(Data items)
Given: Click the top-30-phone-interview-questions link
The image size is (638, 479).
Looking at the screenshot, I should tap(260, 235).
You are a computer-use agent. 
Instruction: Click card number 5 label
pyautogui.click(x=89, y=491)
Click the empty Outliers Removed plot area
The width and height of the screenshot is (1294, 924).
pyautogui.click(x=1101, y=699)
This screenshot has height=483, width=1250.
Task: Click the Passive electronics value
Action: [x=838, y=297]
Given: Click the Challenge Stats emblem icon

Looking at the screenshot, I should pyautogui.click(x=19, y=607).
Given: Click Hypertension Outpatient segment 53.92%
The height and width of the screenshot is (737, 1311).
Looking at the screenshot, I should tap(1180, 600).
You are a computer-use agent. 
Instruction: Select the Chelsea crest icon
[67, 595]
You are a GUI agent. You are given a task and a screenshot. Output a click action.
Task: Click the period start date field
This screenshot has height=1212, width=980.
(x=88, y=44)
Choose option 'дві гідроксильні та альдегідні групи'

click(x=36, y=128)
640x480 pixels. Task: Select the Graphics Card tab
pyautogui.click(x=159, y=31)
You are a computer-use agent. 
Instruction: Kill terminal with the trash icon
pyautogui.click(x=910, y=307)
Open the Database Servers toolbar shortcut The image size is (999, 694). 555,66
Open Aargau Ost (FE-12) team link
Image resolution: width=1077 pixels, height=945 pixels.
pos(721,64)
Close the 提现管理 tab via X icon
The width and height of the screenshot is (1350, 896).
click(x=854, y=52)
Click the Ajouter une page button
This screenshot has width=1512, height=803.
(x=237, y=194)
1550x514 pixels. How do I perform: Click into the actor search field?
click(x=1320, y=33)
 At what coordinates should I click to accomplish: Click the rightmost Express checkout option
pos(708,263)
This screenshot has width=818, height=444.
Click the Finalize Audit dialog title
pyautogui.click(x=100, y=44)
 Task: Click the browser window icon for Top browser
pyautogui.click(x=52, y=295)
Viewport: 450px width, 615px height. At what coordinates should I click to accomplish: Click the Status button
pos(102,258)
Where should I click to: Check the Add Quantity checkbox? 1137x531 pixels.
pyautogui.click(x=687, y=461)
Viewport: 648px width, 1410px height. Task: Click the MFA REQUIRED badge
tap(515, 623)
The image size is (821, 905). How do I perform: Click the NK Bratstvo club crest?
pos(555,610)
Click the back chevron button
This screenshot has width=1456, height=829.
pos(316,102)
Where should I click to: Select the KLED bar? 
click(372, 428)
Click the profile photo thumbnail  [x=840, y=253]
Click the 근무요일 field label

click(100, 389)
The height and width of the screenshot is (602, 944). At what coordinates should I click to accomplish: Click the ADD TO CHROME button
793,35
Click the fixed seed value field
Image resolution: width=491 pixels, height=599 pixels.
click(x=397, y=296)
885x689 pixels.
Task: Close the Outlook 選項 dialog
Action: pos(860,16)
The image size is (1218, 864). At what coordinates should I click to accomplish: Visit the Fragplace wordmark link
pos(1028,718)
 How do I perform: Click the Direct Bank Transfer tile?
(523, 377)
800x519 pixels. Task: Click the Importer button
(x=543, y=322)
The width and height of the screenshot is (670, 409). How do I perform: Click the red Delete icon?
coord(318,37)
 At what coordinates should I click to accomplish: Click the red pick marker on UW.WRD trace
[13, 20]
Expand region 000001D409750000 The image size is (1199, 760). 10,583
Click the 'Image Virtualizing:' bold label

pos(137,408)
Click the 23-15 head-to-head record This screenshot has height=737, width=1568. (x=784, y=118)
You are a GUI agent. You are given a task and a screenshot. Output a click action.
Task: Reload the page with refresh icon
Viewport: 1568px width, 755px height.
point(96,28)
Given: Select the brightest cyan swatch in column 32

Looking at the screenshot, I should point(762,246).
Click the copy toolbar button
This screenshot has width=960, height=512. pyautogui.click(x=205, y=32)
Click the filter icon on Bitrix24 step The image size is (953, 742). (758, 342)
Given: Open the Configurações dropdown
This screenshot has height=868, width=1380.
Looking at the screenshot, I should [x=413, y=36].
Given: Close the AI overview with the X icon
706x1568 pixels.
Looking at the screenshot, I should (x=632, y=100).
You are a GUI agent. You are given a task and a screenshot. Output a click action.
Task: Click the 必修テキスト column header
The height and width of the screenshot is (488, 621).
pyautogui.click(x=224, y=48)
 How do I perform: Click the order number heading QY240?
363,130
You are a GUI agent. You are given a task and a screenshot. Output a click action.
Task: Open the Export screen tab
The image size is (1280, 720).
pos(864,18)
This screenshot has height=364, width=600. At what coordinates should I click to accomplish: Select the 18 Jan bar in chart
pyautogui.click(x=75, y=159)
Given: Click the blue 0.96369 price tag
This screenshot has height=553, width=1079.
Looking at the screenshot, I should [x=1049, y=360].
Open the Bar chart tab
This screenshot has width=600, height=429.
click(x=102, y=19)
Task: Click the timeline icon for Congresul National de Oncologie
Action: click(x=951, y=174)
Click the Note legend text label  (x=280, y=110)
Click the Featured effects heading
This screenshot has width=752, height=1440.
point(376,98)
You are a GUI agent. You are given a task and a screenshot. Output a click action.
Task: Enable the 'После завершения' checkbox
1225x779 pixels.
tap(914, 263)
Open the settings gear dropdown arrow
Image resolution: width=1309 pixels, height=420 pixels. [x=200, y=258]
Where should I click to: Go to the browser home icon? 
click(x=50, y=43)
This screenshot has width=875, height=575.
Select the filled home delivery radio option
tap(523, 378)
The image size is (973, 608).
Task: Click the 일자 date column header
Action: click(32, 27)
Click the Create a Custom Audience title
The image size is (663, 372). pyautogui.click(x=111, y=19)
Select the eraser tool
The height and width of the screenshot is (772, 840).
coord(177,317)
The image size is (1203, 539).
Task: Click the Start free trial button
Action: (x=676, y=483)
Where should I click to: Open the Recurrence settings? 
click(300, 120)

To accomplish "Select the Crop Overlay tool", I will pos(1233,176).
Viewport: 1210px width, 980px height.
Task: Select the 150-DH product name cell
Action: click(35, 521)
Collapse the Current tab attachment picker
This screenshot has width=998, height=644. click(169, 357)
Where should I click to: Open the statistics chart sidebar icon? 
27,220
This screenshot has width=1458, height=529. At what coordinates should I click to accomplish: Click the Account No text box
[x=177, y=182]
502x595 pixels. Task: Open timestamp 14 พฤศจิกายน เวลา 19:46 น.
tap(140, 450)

* EXERCISE DESCRIPTION
Retype each line above, keeping every character.

* RESULT OF THE TASK
Given: Click the top-30-phone-interview-questions link
The image size is (638, 479).
Looking at the screenshot, I should tap(260, 235).
You are a computer-use agent. 
Instruction: Click card number 5 label
pyautogui.click(x=89, y=491)
Click the empty Outliers Removed plot area
The width and height of the screenshot is (1294, 924).
pyautogui.click(x=1101, y=699)
This screenshot has height=483, width=1250.
Task: Click the Passive electronics value
Action: [x=838, y=297]
Given: Click the Challenge Stats emblem icon

Looking at the screenshot, I should pyautogui.click(x=19, y=607).
Given: Click Hypertension Outpatient segment 53.92%
The height and width of the screenshot is (737, 1311).
Looking at the screenshot, I should tap(1180, 600).
You are a computer-use agent. 
Instruction: Select the Chelsea crest icon
[67, 595]
You are a GUI agent. You are given a task and a screenshot. Output a click action.
Task: Click the period start date field
This screenshot has height=1212, width=980.
(x=88, y=44)
Choose option 'дві гідроксильні та альдегідні групи'

click(x=36, y=128)
640x480 pixels. Task: Select the Graphics Card tab
pyautogui.click(x=159, y=31)
You are a computer-use agent. 
Instruction: Kill terminal with the trash icon
pyautogui.click(x=910, y=307)
Open the Database Servers toolbar shortcut The image size is (999, 694). 555,66
Open Aargau Ost (FE-12) team link
Image resolution: width=1077 pixels, height=945 pixels.
pos(721,64)
Close the 提现管理 tab via X icon
The width and height of the screenshot is (1350, 896).
click(x=854, y=52)
Click the Ajouter une page button
This screenshot has width=1512, height=803.
(x=237, y=194)
1550x514 pixels. How do I perform: Click into the actor search field?
click(x=1320, y=33)
 At what coordinates should I click to accomplish: Click the rightmost Express checkout option
pos(708,263)
This screenshot has width=818, height=444.
Click the Finalize Audit dialog title
pyautogui.click(x=100, y=44)
 Task: Click the browser window icon for Top browser
pyautogui.click(x=52, y=295)
Viewport: 450px width, 615px height. At what coordinates should I click to accomplish: Click the Status button
pos(102,258)
Where should I click to: Check the Add Quantity checkbox? 1137x531 pixels.
pyautogui.click(x=687, y=461)
Viewport: 648px width, 1410px height. Task: Click the MFA REQUIRED badge
tap(515, 623)
The image size is (821, 905). How do I perform: Click the NK Bratstvo club crest?
pos(555,610)
Click the back chevron button
This screenshot has width=1456, height=829.
pos(316,102)
Where should I click to: Select the KLED bar? 
click(372, 428)
Click the profile photo thumbnail  [x=840, y=253]
Click the 근무요일 field label

click(100, 389)
The height and width of the screenshot is (602, 944). At what coordinates should I click to accomplish: Click the ADD TO CHROME button
793,35
Click the fixed seed value field
Image resolution: width=491 pixels, height=599 pixels.
click(x=397, y=296)
885x689 pixels.
Task: Close the Outlook 選項 dialog
Action: pos(860,16)
The image size is (1218, 864). At what coordinates should I click to accomplish: Visit the Fragplace wordmark link
pos(1028,718)
 How do I perform: Click the Direct Bank Transfer tile?
(523, 377)
800x519 pixels. Task: Click the Importer button
(x=543, y=322)
The width and height of the screenshot is (670, 409). How do I perform: Click the red Delete icon?
coord(318,37)
 At what coordinates should I click to accomplish: Click the red pick marker on UW.WRD trace
[13, 20]
Expand region 000001D409750000 The image size is (1199, 760). 10,583
Click the 'Image Virtualizing:' bold label

pos(137,408)
Click the 23-15 head-to-head record This screenshot has height=737, width=1568. (x=784, y=118)
You are a GUI agent. You are given a task and a screenshot. Output a click action.
Task: Reload the page with refresh icon
Viewport: 1568px width, 755px height.
point(96,28)
Given: Select the brightest cyan swatch in column 32

Looking at the screenshot, I should point(762,246).
Click the copy toolbar button
This screenshot has width=960, height=512. pyautogui.click(x=205, y=32)
Click the filter icon on Bitrix24 step The image size is (953, 742). (758, 342)
Given: Open the Configurações dropdown
This screenshot has height=868, width=1380.
Looking at the screenshot, I should [x=413, y=36].
Given: Close the AI overview with the X icon
706x1568 pixels.
Looking at the screenshot, I should (x=632, y=100).
You are a GUI agent. You are given a task and a screenshot. Output a click action.
Task: Click the 必修テキスト column header
The height and width of the screenshot is (488, 621).
pyautogui.click(x=224, y=48)
 How do I perform: Click the order number heading QY240?
363,130
You are a GUI agent. You are given a task and a screenshot. Output a click action.
Task: Open the Export screen tab
The image size is (1280, 720).
pos(864,18)
This screenshot has height=364, width=600. At what coordinates should I click to accomplish: Select the 18 Jan bar in chart
pyautogui.click(x=75, y=159)
Given: Click the blue 0.96369 price tag
This screenshot has height=553, width=1079.
Looking at the screenshot, I should [x=1049, y=360].
Open the Bar chart tab
This screenshot has width=600, height=429.
click(x=102, y=19)
Task: Click the timeline icon for Congresul National de Oncologie
Action: click(x=951, y=174)
Click the Note legend text label  (x=280, y=110)
Click the Featured effects heading
This screenshot has width=752, height=1440.
point(376,98)
You are a GUI agent. You are given a task and a screenshot. Output a click action.
Task: Enable the 'После завершения' checkbox
1225x779 pixels.
tap(914, 263)
Open the settings gear dropdown arrow
Image resolution: width=1309 pixels, height=420 pixels. [x=200, y=258]
Where should I click to: Go to the browser home icon? 
click(x=50, y=43)
This screenshot has width=875, height=575.
Select the filled home delivery radio option
tap(523, 378)
The image size is (973, 608).
Task: Click the 일자 date column header
Action: click(32, 27)
Click the Create a Custom Audience title
The image size is (663, 372). pyautogui.click(x=111, y=19)
Select the eraser tool
The height and width of the screenshot is (772, 840).
coord(177,317)
The image size is (1203, 539).
Task: Click the Start free trial button
Action: (x=676, y=483)
Where should I click to: Open the Recurrence settings? 
click(300, 120)

To accomplish "Select the Crop Overlay tool", I will pos(1233,176).
Viewport: 1210px width, 980px height.
Task: Select the 150-DH product name cell
Action: click(35, 521)
Collapse the Current tab attachment picker
This screenshot has width=998, height=644. click(169, 357)
Where should I click to: Open the statistics chart sidebar icon? 
27,220
This screenshot has width=1458, height=529. At what coordinates should I click to accomplish: Click the Account No text box
[x=177, y=182]
502x595 pixels. Task: Open timestamp 14 พฤศจิกายน เวลา 19:46 น.
tap(140, 450)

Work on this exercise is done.